Weekly Statement On The Latest Unemployment Insurance Numbers: November 25, 2020
This statement was published in response to the November 25, 2020 release of jobs numbers by the Bureau of Labor Statistics. For the most up-to-date data please visit TCF’s comprehensive UI data dashboard here.
Today’s Labor Department report shows how the uncontrolled pandemic is presenting a sturdy obstacle to the jobs recovery. For the second straight week, new claims for state unemployment benefits ticked up by 78,000 to a non-SA basis of 827,000 (or 778,000 SA), as businesses are forced to furlough or layoff workers anew amid necessary social distancing requirements. Not surprisingly, states like Michigan and Illinois, forced to impose strict requirements as they sought to stave off a third wave, had large one week jumps in claims. The increase is just the latest in a series of data points showing a likely slow down in the jobs recovery, ahead of next week’s pivotal November jobs report. When new claims for federal benefits are included, 1.1 million Americans filed new claims for UI.

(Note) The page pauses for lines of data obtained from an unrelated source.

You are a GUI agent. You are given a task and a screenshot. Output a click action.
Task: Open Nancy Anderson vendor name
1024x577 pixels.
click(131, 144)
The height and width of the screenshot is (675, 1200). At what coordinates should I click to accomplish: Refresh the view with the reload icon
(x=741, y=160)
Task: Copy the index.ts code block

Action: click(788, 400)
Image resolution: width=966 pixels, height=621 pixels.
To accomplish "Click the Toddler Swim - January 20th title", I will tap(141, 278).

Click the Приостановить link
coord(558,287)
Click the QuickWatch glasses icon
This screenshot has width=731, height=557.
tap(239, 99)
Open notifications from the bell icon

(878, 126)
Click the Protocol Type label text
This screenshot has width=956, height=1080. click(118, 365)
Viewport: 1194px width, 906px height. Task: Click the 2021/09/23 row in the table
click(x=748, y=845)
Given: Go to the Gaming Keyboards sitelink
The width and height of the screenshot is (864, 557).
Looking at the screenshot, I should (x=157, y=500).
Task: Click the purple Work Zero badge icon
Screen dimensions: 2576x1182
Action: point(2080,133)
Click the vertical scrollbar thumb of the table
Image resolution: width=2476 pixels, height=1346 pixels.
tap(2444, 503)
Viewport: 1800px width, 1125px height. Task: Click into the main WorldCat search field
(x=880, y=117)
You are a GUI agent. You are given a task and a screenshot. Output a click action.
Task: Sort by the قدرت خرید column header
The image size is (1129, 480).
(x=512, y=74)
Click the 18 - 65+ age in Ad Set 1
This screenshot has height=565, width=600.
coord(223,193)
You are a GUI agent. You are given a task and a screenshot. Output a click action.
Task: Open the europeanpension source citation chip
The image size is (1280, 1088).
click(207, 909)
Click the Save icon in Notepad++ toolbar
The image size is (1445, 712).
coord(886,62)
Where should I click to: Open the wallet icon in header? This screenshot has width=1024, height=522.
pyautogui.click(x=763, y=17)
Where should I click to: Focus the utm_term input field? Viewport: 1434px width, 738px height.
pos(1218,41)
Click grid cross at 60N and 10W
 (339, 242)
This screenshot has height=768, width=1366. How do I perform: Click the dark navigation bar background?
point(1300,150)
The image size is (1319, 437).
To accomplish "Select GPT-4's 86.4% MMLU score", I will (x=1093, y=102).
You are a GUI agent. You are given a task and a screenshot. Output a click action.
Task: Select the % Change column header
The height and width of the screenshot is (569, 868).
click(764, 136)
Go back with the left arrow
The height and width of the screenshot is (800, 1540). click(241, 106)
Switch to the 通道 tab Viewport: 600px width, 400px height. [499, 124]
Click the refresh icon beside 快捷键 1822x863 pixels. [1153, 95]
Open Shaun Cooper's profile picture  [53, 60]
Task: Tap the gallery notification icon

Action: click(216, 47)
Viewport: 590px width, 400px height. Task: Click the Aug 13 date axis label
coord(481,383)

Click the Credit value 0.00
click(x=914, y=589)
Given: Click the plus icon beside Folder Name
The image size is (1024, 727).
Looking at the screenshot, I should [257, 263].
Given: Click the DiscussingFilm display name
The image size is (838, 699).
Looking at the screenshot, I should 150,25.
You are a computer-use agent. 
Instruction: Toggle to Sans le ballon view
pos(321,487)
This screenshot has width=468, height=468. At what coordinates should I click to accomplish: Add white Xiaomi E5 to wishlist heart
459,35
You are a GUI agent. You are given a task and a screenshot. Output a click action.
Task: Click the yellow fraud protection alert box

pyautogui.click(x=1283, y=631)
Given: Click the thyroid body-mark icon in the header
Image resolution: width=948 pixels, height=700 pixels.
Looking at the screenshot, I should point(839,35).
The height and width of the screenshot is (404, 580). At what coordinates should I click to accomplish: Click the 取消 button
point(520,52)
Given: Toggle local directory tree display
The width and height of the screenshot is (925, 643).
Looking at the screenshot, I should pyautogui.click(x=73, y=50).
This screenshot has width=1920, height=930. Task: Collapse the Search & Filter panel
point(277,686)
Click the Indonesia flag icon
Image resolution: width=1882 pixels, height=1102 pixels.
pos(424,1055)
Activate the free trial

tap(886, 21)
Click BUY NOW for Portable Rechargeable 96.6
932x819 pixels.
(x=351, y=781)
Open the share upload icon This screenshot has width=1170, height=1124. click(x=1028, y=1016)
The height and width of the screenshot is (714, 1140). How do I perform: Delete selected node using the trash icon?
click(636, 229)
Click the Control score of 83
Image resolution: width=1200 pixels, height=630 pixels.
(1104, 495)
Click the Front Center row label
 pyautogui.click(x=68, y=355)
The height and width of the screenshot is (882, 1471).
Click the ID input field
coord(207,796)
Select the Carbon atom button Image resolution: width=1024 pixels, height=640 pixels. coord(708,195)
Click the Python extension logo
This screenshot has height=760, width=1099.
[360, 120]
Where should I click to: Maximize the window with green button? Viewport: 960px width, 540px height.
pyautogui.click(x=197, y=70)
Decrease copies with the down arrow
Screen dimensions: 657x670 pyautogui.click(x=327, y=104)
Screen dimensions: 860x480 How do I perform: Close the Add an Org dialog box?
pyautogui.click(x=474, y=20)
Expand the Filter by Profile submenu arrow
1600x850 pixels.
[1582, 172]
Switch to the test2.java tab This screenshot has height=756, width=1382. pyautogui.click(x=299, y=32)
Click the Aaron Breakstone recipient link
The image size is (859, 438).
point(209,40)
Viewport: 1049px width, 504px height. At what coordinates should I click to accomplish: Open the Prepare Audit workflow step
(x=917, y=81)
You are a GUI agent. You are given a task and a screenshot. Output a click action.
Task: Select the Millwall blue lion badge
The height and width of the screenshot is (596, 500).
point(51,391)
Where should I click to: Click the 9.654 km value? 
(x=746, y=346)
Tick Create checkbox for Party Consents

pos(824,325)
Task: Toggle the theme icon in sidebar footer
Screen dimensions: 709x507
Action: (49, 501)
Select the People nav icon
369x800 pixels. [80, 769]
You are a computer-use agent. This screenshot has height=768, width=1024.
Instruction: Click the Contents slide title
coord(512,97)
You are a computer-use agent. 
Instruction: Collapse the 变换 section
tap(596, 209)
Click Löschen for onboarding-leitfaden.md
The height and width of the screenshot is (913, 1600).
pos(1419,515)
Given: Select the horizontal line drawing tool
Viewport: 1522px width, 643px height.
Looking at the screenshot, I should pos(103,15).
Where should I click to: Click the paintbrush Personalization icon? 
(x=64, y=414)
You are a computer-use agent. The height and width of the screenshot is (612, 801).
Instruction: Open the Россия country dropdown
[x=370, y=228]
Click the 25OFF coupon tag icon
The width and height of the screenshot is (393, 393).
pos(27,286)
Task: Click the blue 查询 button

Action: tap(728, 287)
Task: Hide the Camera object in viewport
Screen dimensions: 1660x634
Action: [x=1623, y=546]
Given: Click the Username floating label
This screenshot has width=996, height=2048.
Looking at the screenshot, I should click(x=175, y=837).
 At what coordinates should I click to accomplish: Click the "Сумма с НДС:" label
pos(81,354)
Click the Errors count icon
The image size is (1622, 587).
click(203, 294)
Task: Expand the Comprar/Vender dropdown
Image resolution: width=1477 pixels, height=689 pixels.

The surging pandemic could not come at a worse time for jobless Americans. Roughly 13.7 million out of work Americans (9.1 million on PUA and 4.5 million on PEUC) are relying on benefit payments from programs that were enacted by the CARES Act and expire on December 26. In contrast, just 6.5 million are on the two main programs—state benefits (5.9 million) and EB (600,000)—that will continue in some form in 2021.
The number of workers collecting state benefits is plummeting, having fallen by more than half since the start of September and down 168,000 over the last week to the current level of 5.9 million. In the last three months (August-October), 6.4 million workers have exhausted their allotment of state benefits (which max out at six months) without fining work. That’s more than had exhausted benefits in any year since 2009. Despite delays typical to CARES Act programs, many of these workers have made their way over to the PEUC program, which reached a record level of 4.5 million in the week ending November 7 (up by 132,000 over the last week). Moreover, PUA claims remain at sky high levels (9.1 million, up 466,000 from last week and reversing recent declines) and will likely remain so as long as people can’t work because of the virus itself, its impact on child care, or the slowdown in the gig economy.
The end of the CARES Act is a harsh start to the holiday season and heading to a bleak new year to millions of families. People across the country will likely lose their last economic lifeline and face eviction or similar ruinous hardships. The good news is that Congress appears to finally be waking up to the reality that a historic benefits cliff will occur in just four and a half weeks. The terrifying prospect of up to 12 million workers losing access to CARES Act benefits must be enough to bring Senate Republicans to the table to negotiate an end of the year relief package, including first and foremost unemployment insurance.